Ne eğitimde ne de istihdamda olan gençler arasında meslek lisesi mezunları da var. İzmir’de yaşayan 23 yaşındaki O.Y., meslek lisesinin bilgisayar programcılığı bölümünden mezun. Sonrasında Celal Bayar Üniversitesi Bilgisayar programına devam eden O.Y., üniversite eğitimini yarıda bırakmış. Hikâyesi şöyle:

 

"Lisede eğitim alırken bilgisayar programcılığını çok seviyordum aslında. Üniversiteye geçtiğimde okul beni bölümden soğuttu. Dersler yetersizdi, hocaların bazıları bizlere ‘bunlardan bir şey olmaz’ gözüyle bakıyordu. İkinci öğretimde okuyordum ve harçlar yüksekti. Çalışmam gerekiyordu. Düğün organizasyonu yapan bir yerde çalışıyordum. Sabah 08.00’den 16.00’a kadar çalışıyordum. Sonra işimin bulunduğu İzmir’den Manisa’daki okuluma gidiyordum. Manisa’da öğrenci evi tutmak için maddi durumum yeterli değildi. KYK yurtlarında da yer yoktu. Akşam 21.00’de de okuldan çıkınca İzmir’e dönüyor, işe devam ediyordum. Düğün masalarını topluyordum. Sonra da çeşitli işlerde çalıştım. Bu şartlarda üniversiteye devam etmek zordu. Askere gittim, dönünce iş bulmak daha kolay olur diye. Dönünce bir mağazada çalışmaya başladım satış sorumlusu olarak ama küçülmeye gittiler işsiz kaldım."

EV İŞLERİ, KARDEŞİMİN OKUL SORUNLARI, ÖDEVLERİ...

20 yaşındaki lise mezunu B.G. İki yıl önce meslek lisesinin aile ve tüketici hizmetleri bölümünden mezun oldu. Üniversiteye devam etmedi, henüz çalışmıyor da. Şöyle konuşuyor:

"Annem ve babam ilkokul mezunu.
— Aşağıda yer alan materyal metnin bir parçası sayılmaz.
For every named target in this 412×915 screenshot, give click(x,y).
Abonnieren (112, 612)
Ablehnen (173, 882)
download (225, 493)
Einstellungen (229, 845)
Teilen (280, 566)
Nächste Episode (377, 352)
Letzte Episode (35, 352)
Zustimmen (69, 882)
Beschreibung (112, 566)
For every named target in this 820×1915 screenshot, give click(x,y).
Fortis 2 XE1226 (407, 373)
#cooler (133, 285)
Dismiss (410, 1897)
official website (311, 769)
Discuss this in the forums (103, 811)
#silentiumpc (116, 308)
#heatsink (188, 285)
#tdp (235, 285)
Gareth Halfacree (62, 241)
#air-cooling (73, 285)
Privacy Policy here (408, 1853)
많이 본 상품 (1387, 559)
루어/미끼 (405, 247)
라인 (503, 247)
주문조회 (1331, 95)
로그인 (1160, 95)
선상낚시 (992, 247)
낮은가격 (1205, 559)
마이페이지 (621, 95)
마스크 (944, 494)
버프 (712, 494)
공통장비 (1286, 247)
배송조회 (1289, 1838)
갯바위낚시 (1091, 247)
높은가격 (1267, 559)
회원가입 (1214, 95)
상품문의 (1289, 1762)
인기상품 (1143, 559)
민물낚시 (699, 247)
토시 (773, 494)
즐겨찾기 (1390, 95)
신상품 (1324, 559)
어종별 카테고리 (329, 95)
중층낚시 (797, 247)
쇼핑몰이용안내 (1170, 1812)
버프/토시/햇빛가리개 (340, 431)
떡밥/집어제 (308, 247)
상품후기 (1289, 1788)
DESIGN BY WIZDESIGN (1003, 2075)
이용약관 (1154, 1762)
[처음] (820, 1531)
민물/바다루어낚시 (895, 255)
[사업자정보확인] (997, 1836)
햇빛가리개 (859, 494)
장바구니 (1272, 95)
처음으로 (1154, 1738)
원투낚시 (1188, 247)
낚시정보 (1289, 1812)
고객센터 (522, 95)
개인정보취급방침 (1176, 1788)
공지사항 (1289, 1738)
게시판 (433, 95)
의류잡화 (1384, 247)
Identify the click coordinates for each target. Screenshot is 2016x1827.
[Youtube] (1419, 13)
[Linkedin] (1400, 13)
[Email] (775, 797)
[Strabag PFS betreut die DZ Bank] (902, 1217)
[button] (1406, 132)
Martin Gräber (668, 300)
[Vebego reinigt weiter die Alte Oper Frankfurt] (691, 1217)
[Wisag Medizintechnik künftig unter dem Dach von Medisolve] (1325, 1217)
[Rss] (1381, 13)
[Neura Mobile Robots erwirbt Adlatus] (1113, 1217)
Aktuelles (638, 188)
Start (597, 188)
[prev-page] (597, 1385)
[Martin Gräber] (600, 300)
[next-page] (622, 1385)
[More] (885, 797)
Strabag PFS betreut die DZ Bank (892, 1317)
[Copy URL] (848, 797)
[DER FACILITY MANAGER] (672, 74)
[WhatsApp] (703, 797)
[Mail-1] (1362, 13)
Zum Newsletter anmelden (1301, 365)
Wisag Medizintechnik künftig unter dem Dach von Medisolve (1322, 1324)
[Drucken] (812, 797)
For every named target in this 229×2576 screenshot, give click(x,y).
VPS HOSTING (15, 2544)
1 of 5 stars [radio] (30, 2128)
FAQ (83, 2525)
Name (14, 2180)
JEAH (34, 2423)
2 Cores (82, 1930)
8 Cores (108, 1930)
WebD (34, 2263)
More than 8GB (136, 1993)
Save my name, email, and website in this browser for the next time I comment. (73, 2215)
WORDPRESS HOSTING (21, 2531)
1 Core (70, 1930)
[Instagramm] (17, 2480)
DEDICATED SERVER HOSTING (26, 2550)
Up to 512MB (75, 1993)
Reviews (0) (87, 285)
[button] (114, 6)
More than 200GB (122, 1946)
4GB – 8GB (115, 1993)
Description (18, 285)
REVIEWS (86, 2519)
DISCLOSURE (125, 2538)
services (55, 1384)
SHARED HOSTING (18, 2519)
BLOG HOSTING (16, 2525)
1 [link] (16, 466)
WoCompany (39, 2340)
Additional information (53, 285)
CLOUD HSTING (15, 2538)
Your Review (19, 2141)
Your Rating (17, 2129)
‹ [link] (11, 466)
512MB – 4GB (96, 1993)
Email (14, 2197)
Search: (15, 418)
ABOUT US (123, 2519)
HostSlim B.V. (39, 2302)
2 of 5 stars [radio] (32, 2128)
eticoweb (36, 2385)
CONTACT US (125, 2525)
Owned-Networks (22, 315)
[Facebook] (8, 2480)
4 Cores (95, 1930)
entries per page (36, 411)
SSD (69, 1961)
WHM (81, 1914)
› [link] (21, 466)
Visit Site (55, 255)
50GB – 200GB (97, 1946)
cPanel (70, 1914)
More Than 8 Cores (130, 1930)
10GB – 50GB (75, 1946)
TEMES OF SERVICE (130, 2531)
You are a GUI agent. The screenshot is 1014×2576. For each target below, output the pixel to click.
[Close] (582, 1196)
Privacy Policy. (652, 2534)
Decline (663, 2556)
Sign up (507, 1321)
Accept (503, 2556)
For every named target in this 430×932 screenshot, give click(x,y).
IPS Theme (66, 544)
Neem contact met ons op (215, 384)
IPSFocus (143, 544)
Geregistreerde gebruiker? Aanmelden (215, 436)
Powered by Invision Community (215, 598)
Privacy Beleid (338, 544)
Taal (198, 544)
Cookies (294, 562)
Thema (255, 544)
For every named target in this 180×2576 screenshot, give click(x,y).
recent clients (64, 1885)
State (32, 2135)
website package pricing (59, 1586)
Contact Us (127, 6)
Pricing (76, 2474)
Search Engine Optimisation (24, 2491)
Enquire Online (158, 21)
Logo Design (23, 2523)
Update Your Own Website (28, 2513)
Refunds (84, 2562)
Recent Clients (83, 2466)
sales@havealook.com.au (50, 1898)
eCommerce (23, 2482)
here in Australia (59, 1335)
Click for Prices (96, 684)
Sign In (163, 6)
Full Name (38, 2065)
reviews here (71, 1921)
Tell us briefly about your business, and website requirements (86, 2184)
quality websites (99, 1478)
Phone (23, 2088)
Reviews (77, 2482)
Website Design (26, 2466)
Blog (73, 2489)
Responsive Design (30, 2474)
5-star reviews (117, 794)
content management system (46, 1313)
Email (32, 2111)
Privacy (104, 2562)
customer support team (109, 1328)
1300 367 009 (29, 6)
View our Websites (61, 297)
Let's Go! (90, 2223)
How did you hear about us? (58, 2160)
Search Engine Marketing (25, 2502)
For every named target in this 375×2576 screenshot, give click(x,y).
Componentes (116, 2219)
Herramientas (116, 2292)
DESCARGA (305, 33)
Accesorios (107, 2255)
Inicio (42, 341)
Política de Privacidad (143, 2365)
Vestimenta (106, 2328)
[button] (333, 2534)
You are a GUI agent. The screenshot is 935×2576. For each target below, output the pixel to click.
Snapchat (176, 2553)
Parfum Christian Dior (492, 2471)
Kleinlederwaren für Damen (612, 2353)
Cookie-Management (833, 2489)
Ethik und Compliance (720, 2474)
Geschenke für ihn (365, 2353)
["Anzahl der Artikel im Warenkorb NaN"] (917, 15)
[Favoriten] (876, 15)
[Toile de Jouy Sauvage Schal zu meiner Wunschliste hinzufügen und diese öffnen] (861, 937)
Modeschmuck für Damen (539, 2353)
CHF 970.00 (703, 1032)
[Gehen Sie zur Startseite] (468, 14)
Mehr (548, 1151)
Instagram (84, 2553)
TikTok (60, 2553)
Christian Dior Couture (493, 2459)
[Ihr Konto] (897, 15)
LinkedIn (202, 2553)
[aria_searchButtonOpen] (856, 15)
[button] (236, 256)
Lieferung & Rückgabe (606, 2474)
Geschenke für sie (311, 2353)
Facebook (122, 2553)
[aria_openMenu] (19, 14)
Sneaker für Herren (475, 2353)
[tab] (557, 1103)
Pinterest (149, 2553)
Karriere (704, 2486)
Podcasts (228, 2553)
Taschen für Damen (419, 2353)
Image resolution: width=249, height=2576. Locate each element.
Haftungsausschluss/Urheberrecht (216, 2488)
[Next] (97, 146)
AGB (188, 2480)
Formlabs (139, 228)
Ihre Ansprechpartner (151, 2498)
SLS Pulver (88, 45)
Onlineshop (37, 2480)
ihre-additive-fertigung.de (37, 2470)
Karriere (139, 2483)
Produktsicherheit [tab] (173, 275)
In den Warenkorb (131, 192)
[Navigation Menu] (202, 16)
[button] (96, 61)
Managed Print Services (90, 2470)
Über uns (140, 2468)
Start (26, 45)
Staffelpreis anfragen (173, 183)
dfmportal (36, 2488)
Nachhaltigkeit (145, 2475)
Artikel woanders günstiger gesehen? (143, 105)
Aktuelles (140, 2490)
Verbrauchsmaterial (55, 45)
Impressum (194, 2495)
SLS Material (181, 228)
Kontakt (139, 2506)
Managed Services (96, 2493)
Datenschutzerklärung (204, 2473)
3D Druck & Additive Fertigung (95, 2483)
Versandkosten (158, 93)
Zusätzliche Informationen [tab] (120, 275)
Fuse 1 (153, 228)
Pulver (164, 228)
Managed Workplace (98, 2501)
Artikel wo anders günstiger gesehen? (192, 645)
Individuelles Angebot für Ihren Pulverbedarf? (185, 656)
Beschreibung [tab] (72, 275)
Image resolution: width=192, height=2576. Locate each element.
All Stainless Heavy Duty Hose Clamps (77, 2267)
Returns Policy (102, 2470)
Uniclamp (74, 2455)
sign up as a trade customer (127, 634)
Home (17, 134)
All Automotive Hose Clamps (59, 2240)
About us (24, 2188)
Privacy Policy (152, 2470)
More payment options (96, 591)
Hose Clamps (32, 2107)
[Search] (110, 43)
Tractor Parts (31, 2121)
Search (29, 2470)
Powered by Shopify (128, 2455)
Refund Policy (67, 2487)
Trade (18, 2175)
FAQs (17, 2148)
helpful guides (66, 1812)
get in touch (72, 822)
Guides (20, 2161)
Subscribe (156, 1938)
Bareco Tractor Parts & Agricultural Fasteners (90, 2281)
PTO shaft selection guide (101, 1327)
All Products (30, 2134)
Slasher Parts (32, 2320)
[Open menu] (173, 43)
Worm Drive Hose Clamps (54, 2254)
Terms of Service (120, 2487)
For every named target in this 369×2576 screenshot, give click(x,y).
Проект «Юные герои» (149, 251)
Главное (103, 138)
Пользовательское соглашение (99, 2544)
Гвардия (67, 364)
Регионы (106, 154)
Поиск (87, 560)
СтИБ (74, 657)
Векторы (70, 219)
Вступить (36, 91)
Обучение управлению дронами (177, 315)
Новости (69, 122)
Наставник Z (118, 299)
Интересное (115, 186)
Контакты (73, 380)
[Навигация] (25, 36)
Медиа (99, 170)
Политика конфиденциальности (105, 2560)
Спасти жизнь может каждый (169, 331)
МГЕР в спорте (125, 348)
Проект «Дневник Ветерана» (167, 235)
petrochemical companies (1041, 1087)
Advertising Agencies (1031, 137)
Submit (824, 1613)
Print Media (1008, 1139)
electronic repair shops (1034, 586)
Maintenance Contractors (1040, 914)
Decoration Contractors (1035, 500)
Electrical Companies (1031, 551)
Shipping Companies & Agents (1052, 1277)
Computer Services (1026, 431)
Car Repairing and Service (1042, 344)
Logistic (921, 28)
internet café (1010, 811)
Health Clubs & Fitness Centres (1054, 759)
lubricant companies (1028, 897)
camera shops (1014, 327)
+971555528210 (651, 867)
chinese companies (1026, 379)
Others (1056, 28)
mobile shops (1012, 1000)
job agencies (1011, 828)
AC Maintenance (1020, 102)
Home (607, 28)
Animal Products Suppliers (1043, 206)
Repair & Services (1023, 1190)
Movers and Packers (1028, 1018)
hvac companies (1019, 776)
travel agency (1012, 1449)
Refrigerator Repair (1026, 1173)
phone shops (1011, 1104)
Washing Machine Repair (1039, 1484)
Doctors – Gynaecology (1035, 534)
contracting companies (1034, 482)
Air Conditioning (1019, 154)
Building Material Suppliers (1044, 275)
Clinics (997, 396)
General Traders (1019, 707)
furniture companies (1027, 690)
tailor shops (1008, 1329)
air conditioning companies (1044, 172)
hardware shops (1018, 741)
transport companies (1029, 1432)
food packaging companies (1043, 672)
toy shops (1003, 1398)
Annem de babam da asgari ücretle çalışıyor. 2020 yılında liseden mezun oldum. İŞKUR’a başvurdum ama bir sonuç çıkmadı. Yaşadığım yerde fabrikaya da başvurdum ama alanım olmadığı için iş bulamadım. 2. sınıfa giden kardeşime de ben bakıyorum. İlerideki hayatımda üstleneceğim ev içi sorumlulukları şimdiden üstlenmek yorucu oluyor. Ev işleri, kardeşimin okul sorunları, ödevleri... Sosyal hayatım da yok. Çok ufak bir yer burası. Harçlık alıyorum, o da her zaman değil. Çok yük olmayayım diye düşünüp idareli harcıyorum.